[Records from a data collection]
# # # # # # #
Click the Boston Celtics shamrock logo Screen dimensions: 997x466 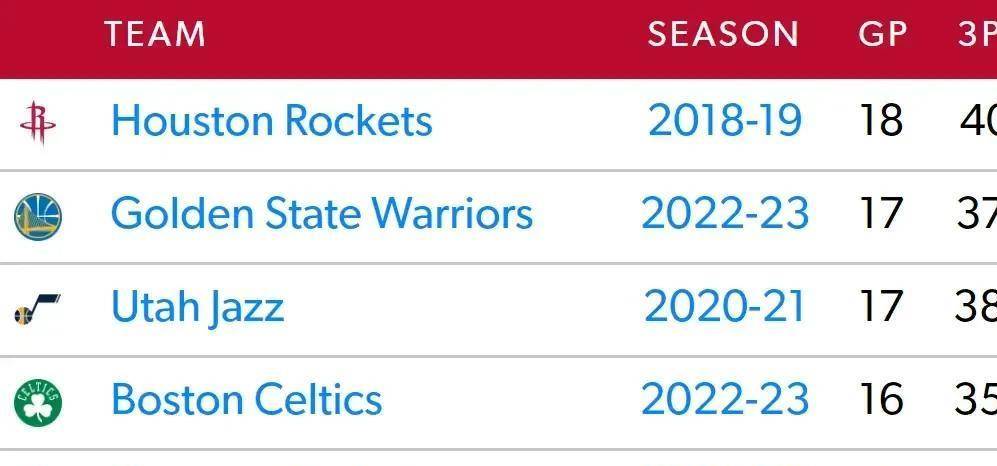38,402
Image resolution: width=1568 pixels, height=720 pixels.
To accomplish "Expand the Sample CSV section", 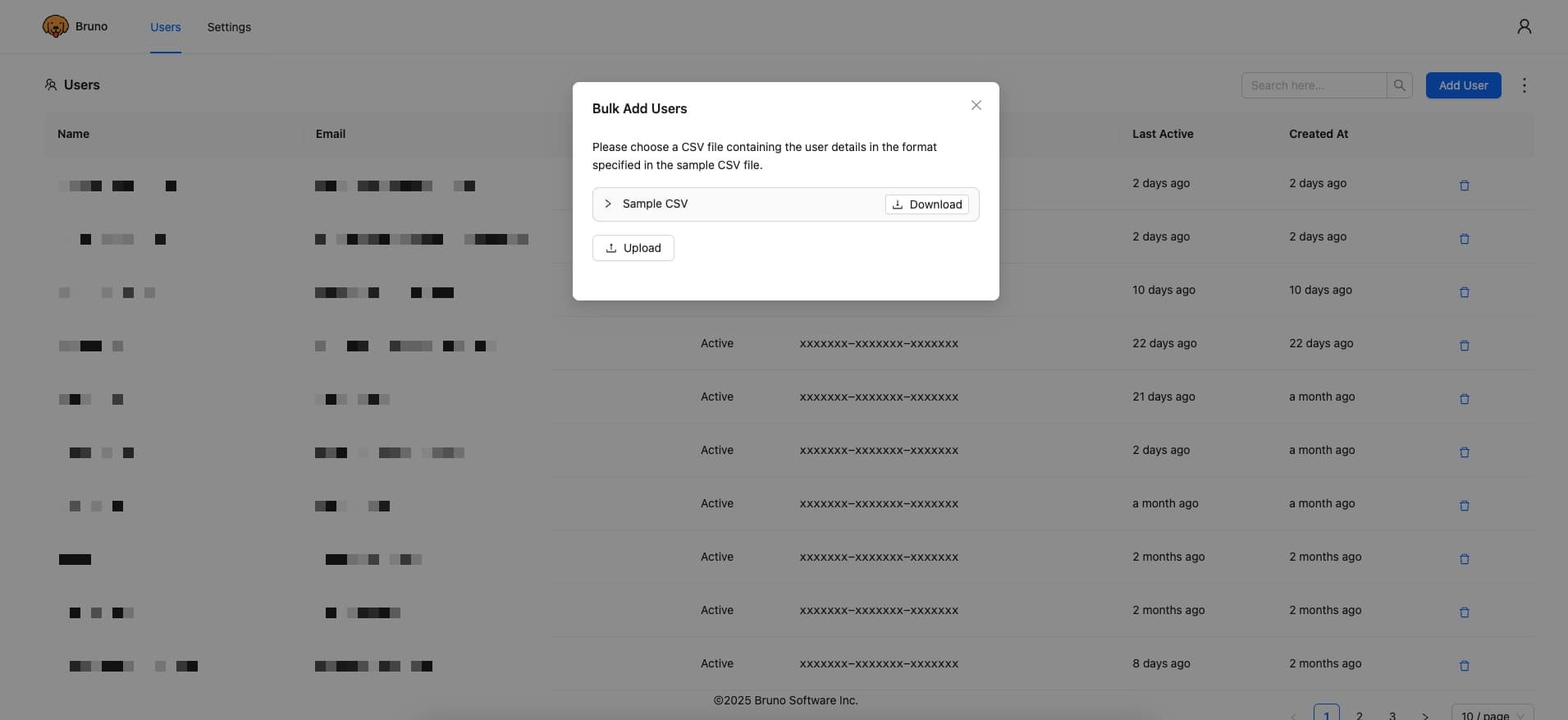I will 608,204.

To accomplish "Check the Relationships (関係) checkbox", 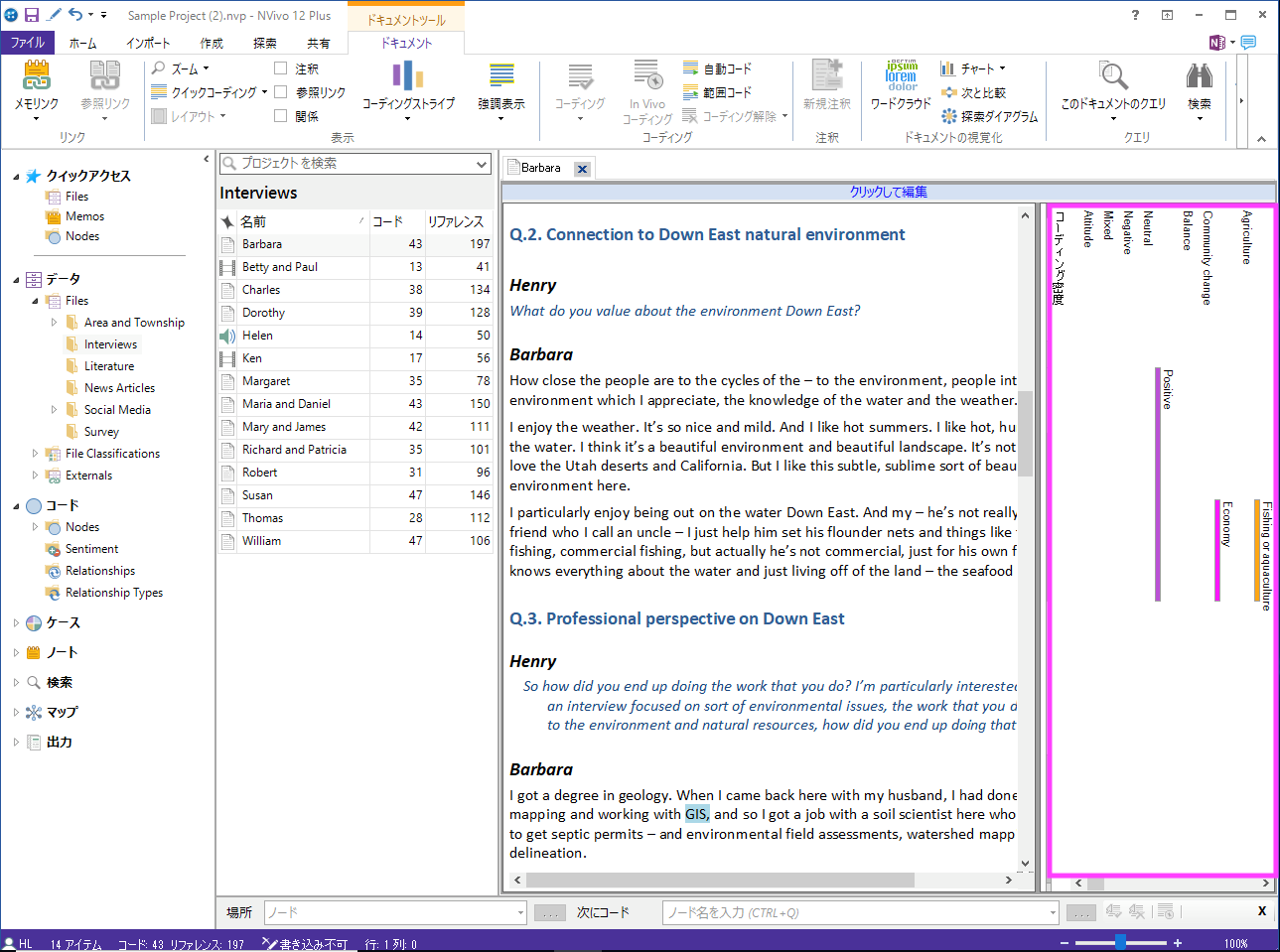I will coord(281,116).
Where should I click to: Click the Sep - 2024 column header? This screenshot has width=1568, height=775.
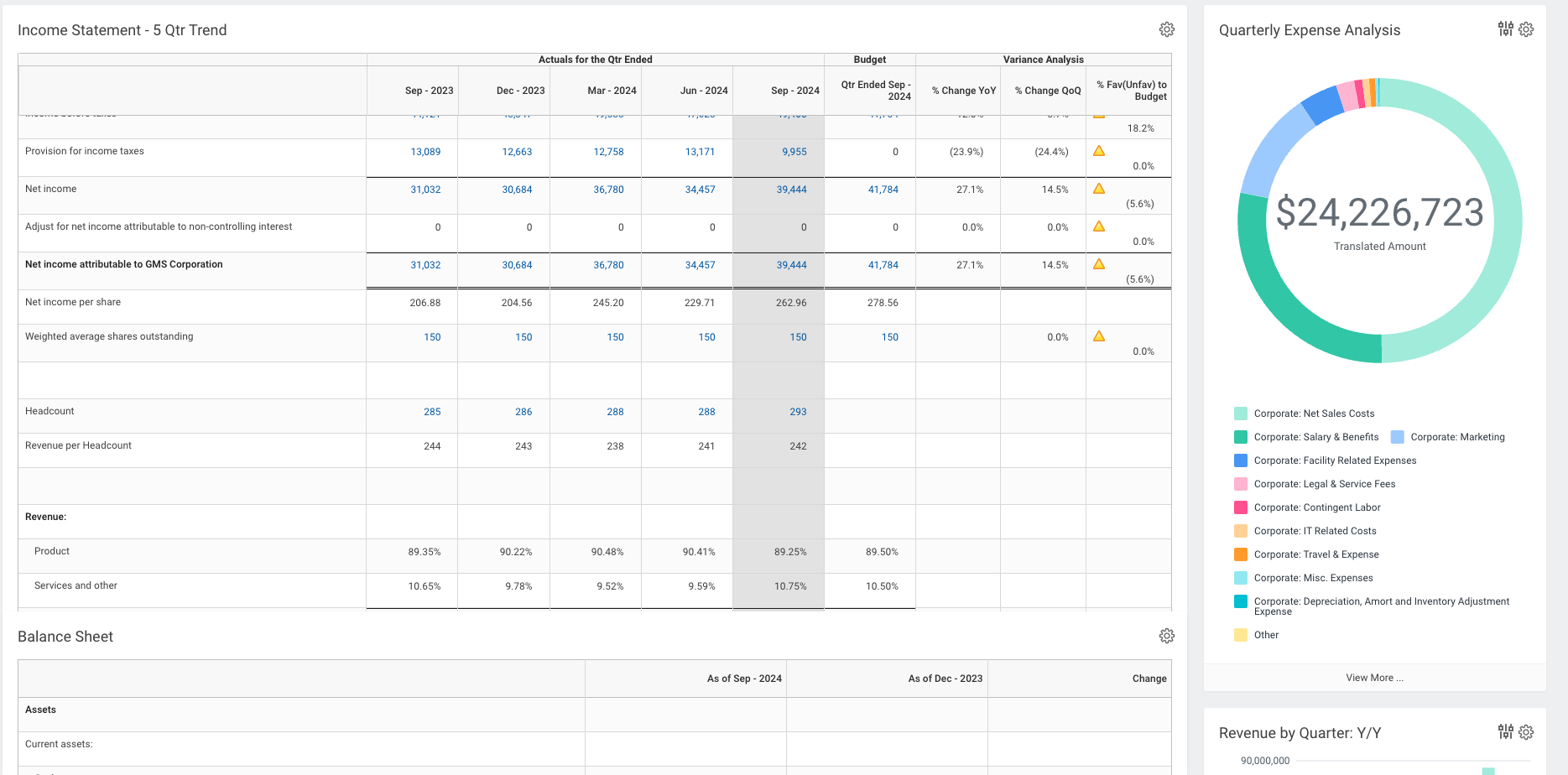(x=794, y=91)
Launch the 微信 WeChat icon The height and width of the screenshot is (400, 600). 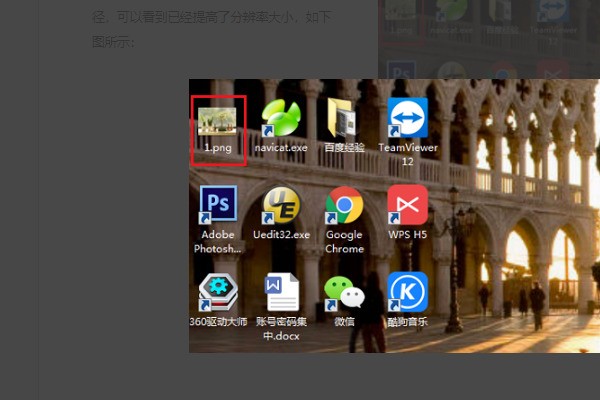click(344, 292)
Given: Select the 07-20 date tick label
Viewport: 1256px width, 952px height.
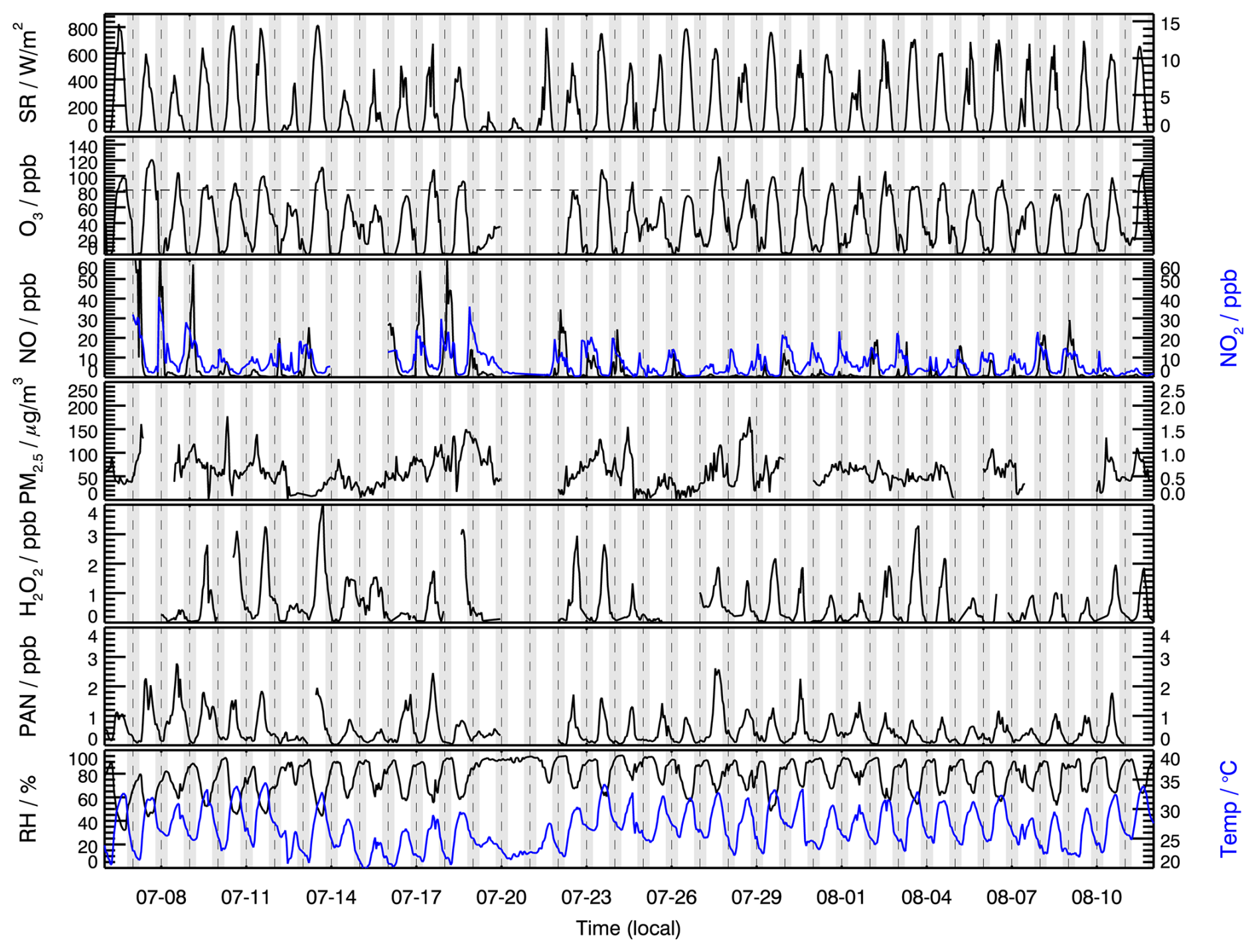Looking at the screenshot, I should [x=501, y=898].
# # # # # # #
▶ TASK DESCRIPTION
Please write out exactly the lines starting at the one that contains "Given: Select the 07-20 date tick label" and ending with the final line of the entries, both ends included. Do not write out any pictures.

▶ REPLY
Given: Select the 07-20 date tick label
Viewport: 1256px width, 952px height.
Looking at the screenshot, I should [x=501, y=898].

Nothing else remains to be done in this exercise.